Every line from the one with "Instruction: Click the Next" through the end of the entries below must be retyped exactly, and only those lines. The pictures are not part of the copy.
--- START ---
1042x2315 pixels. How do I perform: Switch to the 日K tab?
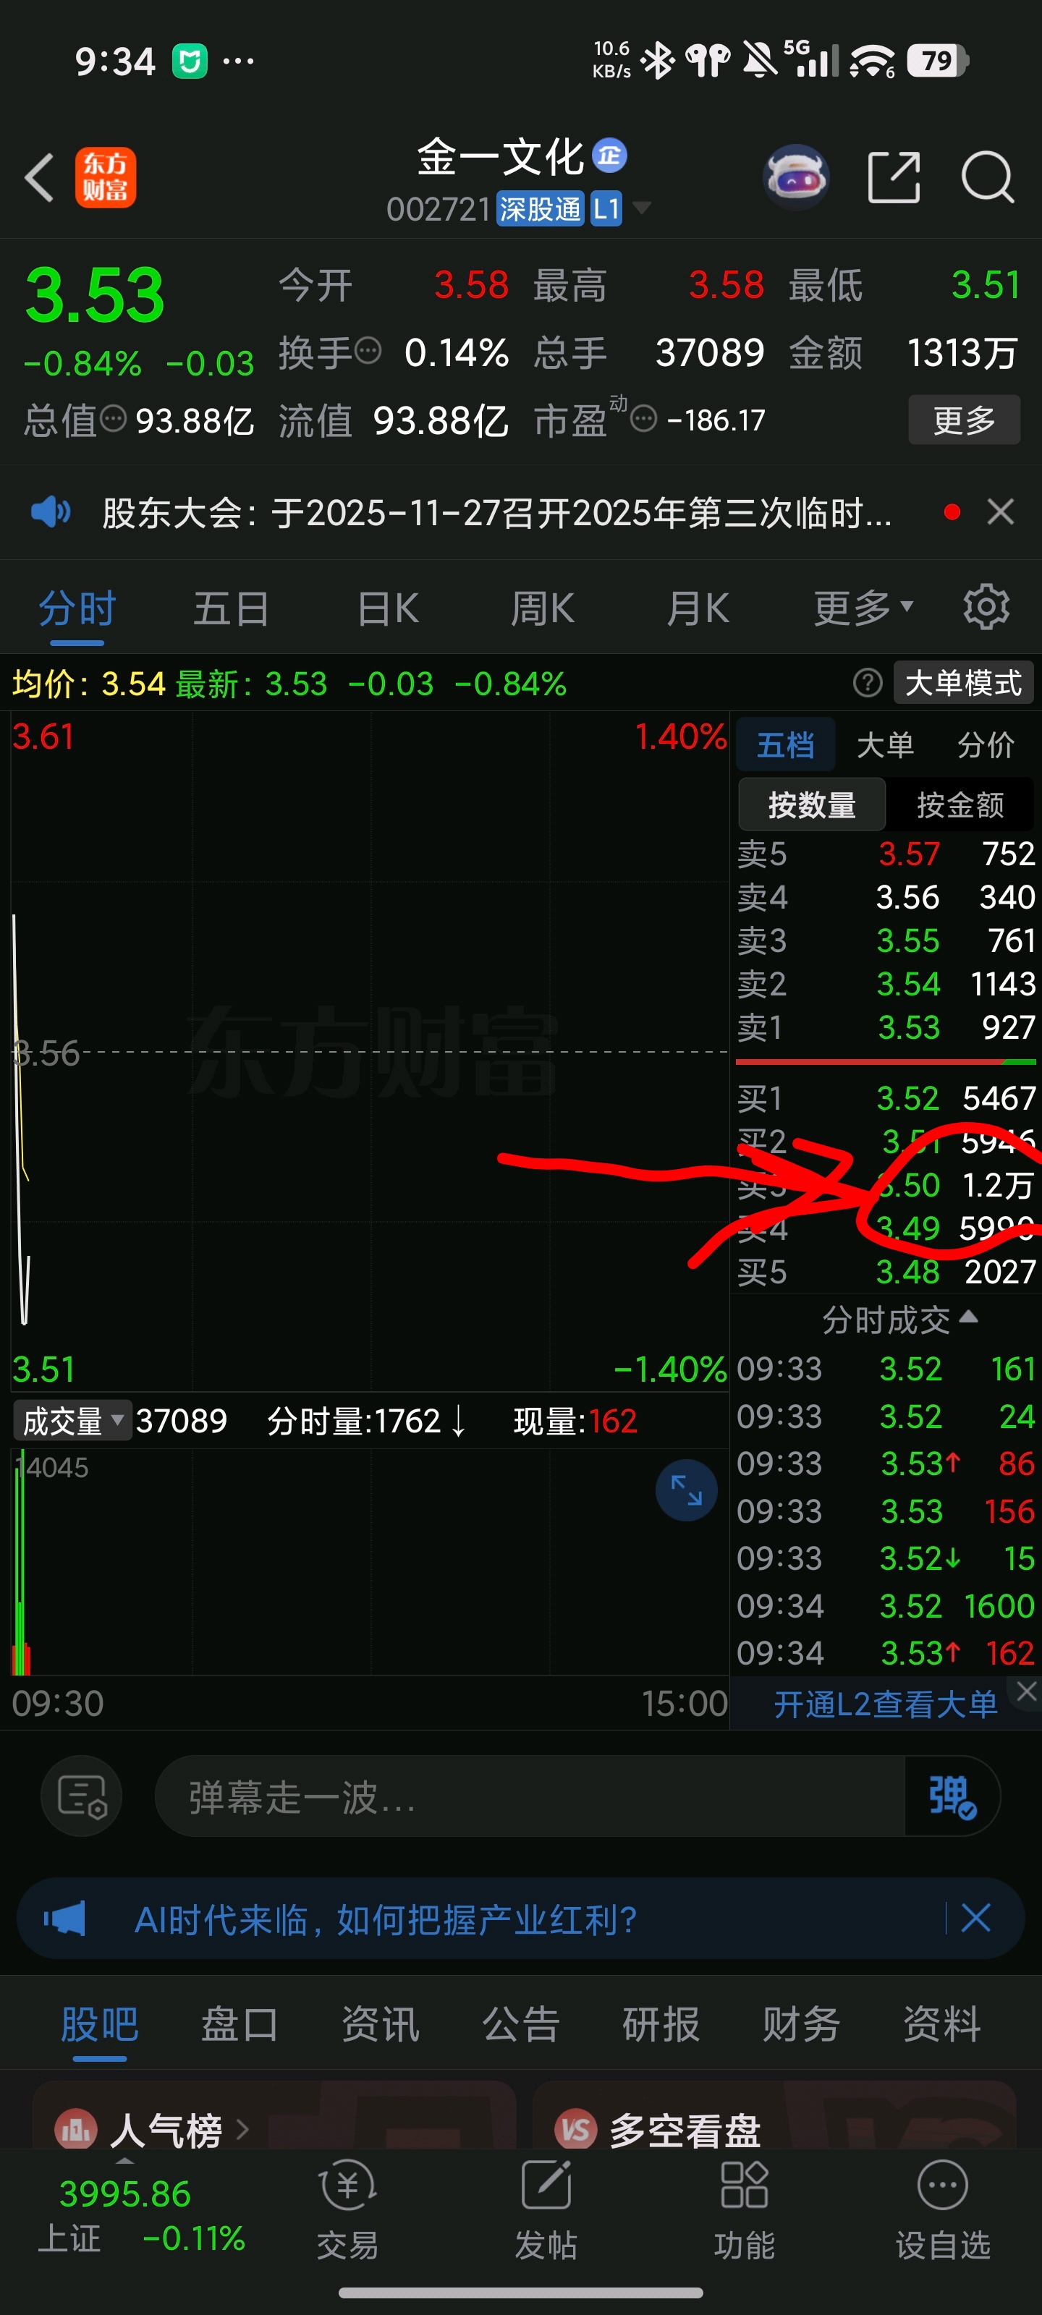(x=387, y=608)
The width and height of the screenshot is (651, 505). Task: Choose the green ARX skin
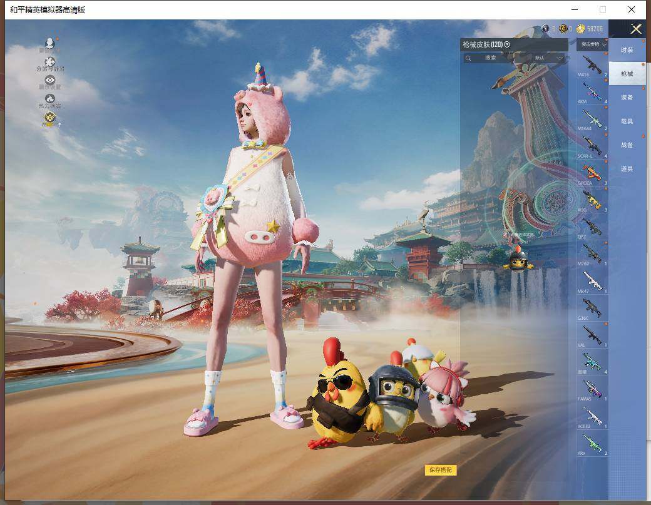click(592, 443)
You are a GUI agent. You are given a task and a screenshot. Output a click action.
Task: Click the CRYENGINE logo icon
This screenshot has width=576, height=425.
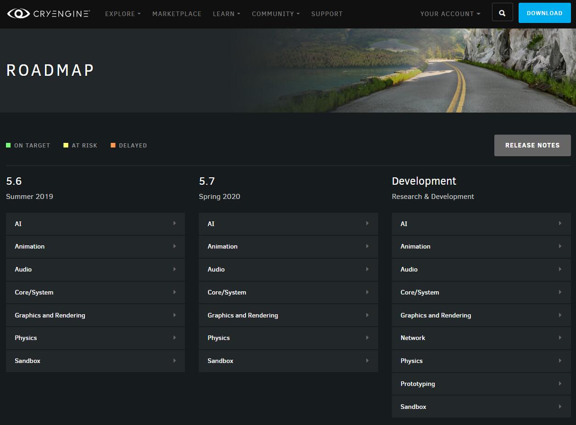coord(18,13)
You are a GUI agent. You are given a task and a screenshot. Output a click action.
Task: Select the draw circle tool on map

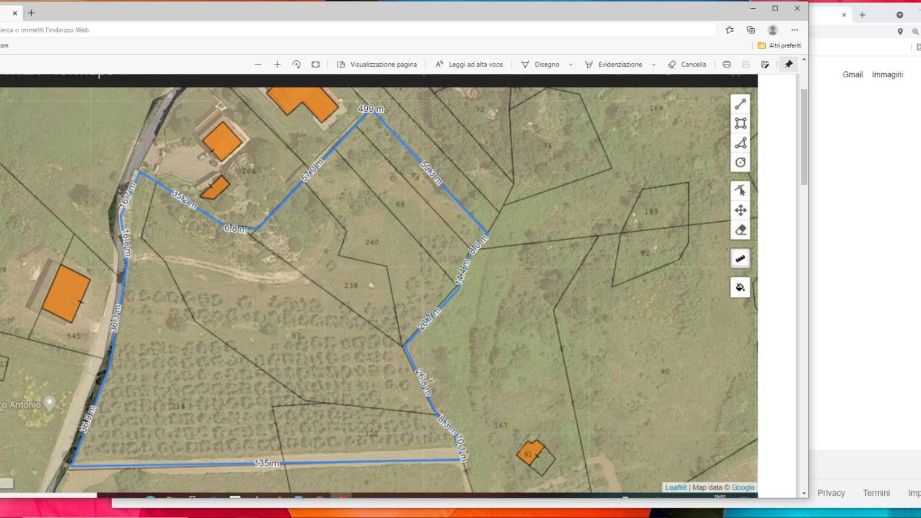(740, 163)

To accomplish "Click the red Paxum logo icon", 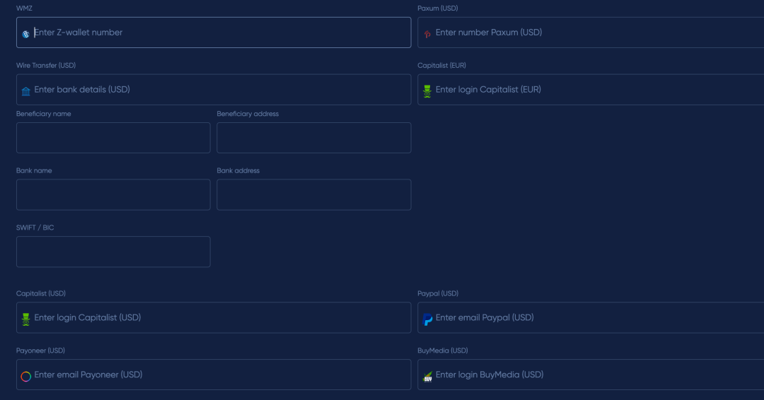I will (427, 33).
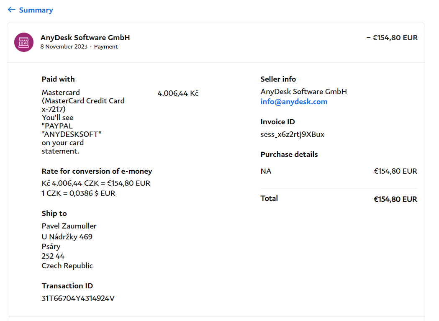The width and height of the screenshot is (439, 321).
Task: Click the bold Total amount €154,80 EUR
Action: pyautogui.click(x=395, y=199)
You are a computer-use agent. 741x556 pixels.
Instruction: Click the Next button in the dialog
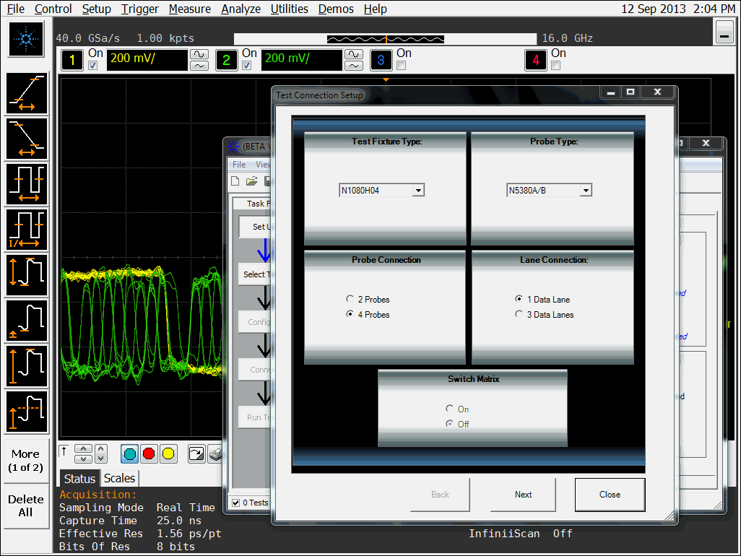[523, 495]

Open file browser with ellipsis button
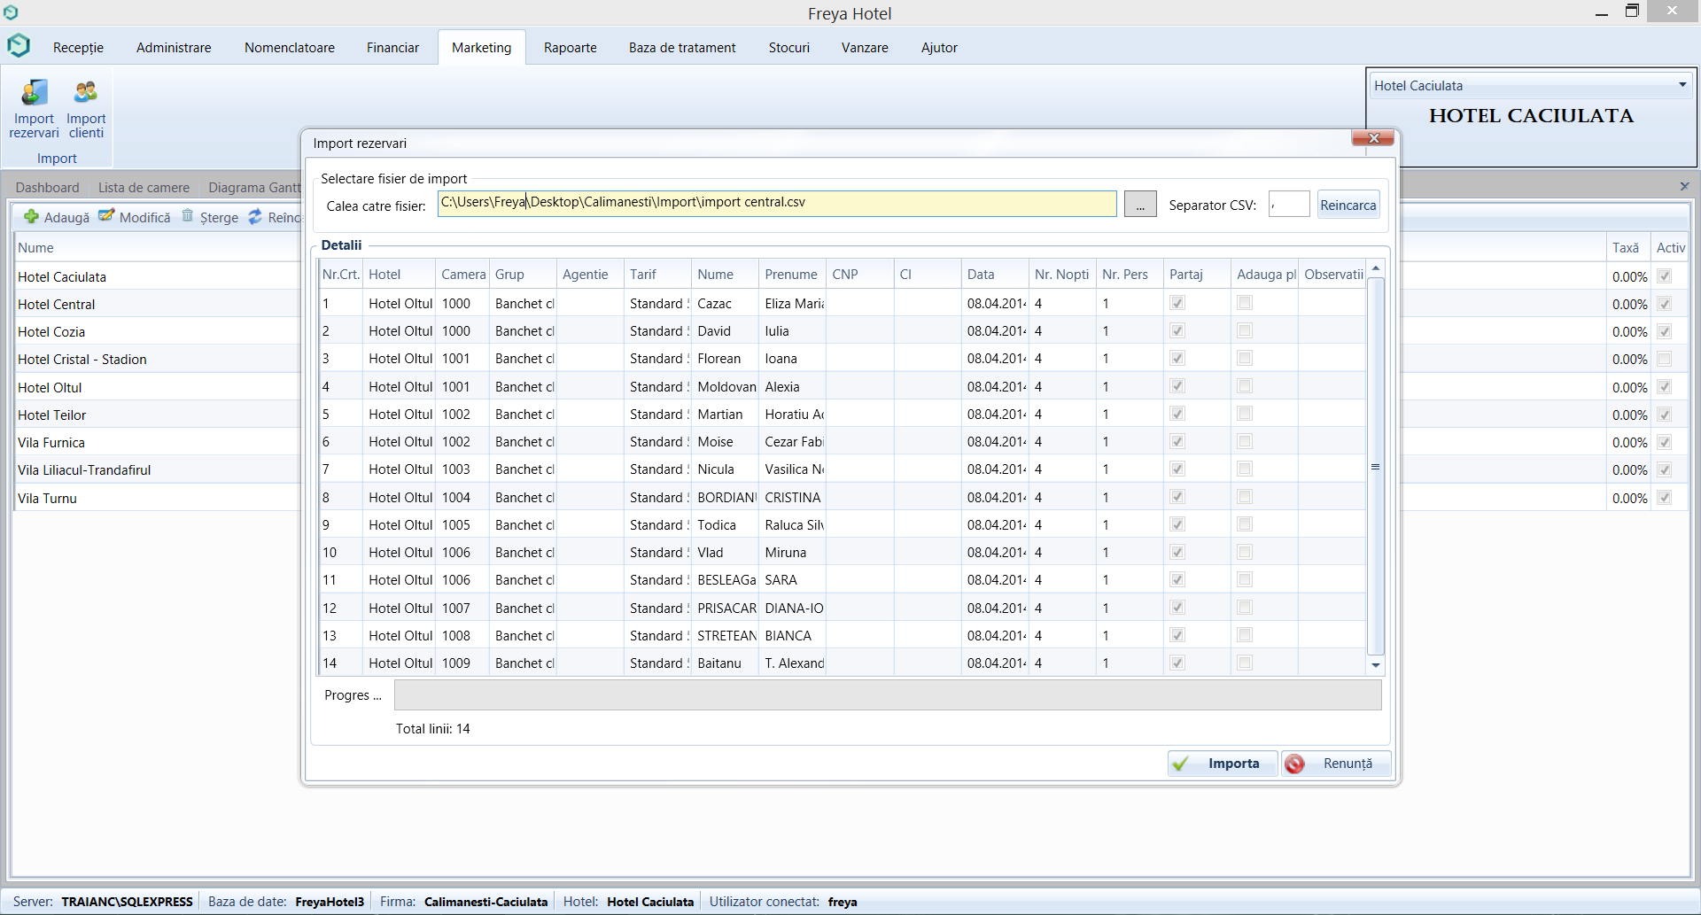pyautogui.click(x=1140, y=205)
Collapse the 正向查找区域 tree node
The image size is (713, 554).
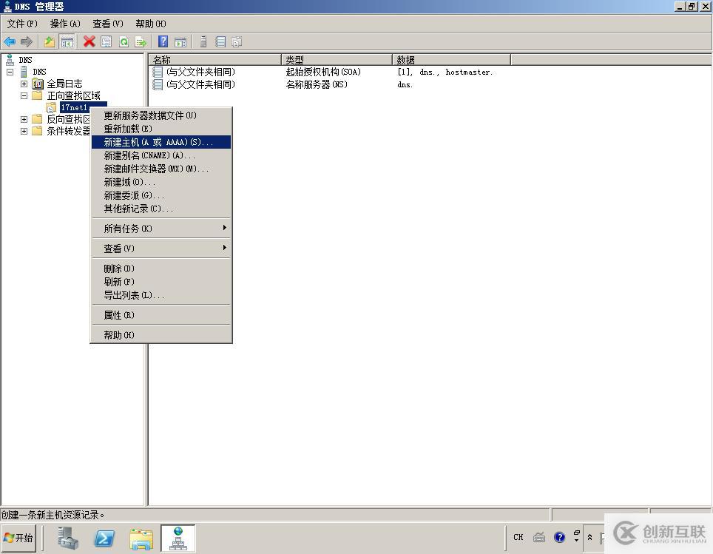click(23, 95)
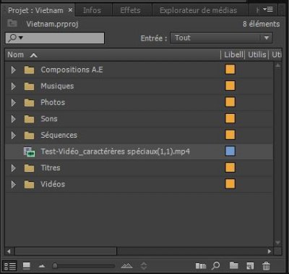Screen dimensions: 289x274
Task: Expand the Musiques folder
Action: [14, 86]
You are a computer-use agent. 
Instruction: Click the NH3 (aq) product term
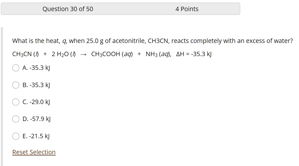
--- END ---
Finished exercise:
Instruction: Click the Next button in the dialog
[523, 495]

Open file browser with ellipsis button
pyautogui.click(x=1140, y=205)
Collapse the 正向查找区域 tree node
The image size is (713, 554).
click(23, 95)
Screen dimensions: 289x274
Task: Expand the Musiques folder
Action: [14, 86]
You are a computer-use agent. 
Instruction: Click the NH3 (aq) product term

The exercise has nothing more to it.